Maybe it's because we are such strong determined people and that we do our best to carry on like nothing is wrong. Putting on that brave face when you're in so much pain. Trying to walk without a limp when people are watching. That's why l think the other people don't understand, they can't see past our strength, to them it appears we are okay or it's not that big of a deal. If it's not visually obvious like a cast on the arm or an incision from a recent surgery they will not get it. My personal experience on this situation is when l had a terrible flare up in my right shoulder. I couldn't us my right arm at all for 18mos.,not good when you're right handed!. I was once again accommodated at work for this. One of my co-workers was in a car accident and hurt her right shoulder she was work accommodated also. She had a sling on her arm I just kept my upper arm close to my body. She had all sorts of help and got a get well card which I signed along with everyone else.

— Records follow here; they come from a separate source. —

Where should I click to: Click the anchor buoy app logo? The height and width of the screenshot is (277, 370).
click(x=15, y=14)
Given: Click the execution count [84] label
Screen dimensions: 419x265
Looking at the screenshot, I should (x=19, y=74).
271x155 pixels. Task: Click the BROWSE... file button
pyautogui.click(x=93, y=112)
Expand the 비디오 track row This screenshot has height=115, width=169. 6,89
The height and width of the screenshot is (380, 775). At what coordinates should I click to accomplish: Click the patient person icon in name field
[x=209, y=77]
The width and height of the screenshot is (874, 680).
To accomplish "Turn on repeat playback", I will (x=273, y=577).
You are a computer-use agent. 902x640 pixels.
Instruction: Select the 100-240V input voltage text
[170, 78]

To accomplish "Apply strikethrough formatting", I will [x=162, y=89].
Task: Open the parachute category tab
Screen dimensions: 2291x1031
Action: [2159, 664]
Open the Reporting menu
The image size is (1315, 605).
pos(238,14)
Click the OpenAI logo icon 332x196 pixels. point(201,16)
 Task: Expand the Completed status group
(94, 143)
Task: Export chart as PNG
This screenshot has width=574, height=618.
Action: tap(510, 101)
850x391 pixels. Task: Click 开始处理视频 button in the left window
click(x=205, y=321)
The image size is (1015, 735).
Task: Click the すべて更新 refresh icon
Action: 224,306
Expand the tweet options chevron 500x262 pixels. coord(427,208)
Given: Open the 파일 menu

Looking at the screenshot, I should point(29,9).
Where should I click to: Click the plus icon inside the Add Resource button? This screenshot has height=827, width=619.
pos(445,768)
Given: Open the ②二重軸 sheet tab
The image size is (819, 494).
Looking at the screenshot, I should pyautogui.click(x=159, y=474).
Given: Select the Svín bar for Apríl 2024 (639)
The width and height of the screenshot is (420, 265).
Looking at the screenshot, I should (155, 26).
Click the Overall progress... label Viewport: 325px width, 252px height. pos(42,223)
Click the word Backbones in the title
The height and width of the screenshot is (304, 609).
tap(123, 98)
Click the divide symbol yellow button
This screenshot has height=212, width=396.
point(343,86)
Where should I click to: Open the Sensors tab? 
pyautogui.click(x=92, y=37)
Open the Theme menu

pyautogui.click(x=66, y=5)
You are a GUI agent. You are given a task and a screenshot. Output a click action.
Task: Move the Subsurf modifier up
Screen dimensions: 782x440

Not that I was looking for a get well card that's not what I'm getting at. What I want to point out is it all was comprehendable to people, she was in a car accident and was wearing a sling, people understand because they can see it. We both went to physio she got better I didn't, people don't get that. So l worked harder than anyone at work to make up for me being work accommodated. In conclusion they didn't care because they didn't get it. I look healthy and my spirits are up 99% of the time, despite being in chronic pain, that throws people off I guess. Ending on a good note Thank God for KA and all the shoulders to lean on.

above post... hit the nail, on the head.

I read the post back to my daughter and it brought tears to my eyes. Had a little moment but I'm strong again.